■ Dataset extract ■

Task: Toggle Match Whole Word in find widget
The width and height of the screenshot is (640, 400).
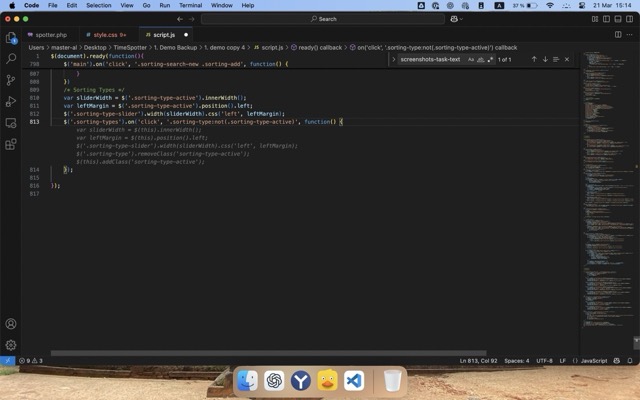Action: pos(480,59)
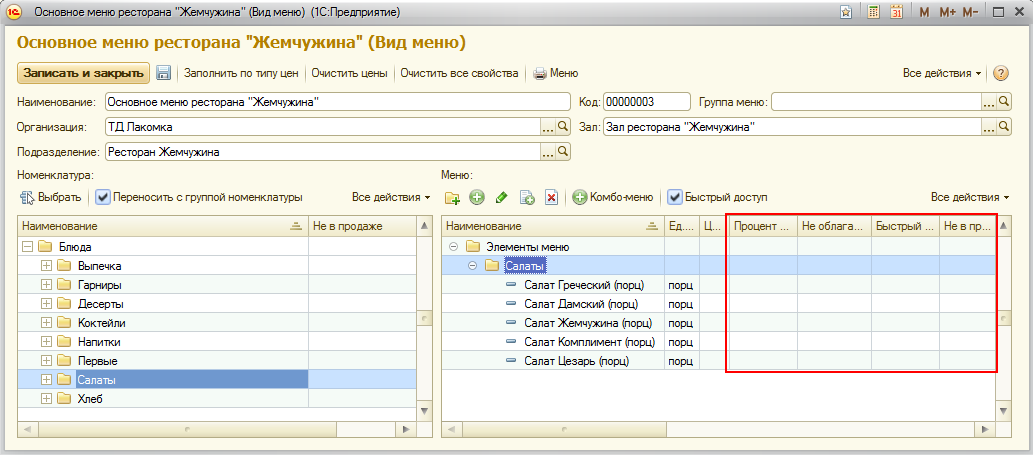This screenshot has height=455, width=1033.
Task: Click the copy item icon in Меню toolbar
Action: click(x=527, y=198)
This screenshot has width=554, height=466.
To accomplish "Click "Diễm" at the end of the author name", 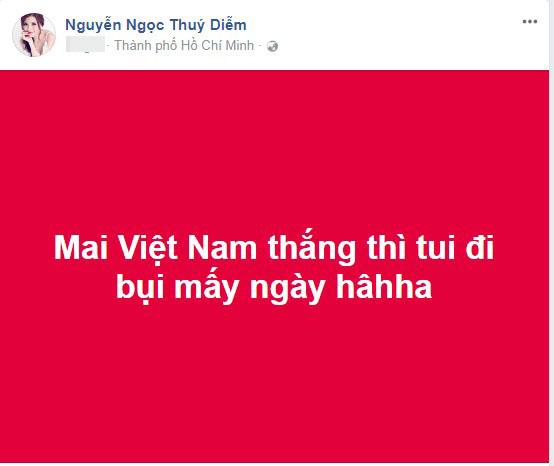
...
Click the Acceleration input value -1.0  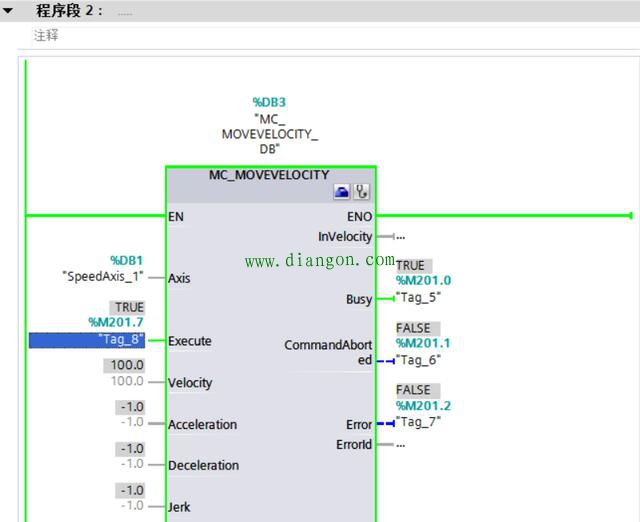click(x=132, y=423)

■ Your objective ■
Retype the lines from the one containing "Task: Toggle Match Whole Word in find widget" through the one containing "of the author", leaving out the pictures.

■ Response for this exercise ■
Task: Toggle Match Whole Word in find widget
The width and height of the screenshot is (640, 400).
Action: pos(480,59)
This screenshot has height=455, width=1033.
Task: Click the copy item icon in Меню toolbar
Action: click(x=527, y=198)
This screenshot has width=554, height=466.
To accomplish "Click "Diễm" at the end of the author name", 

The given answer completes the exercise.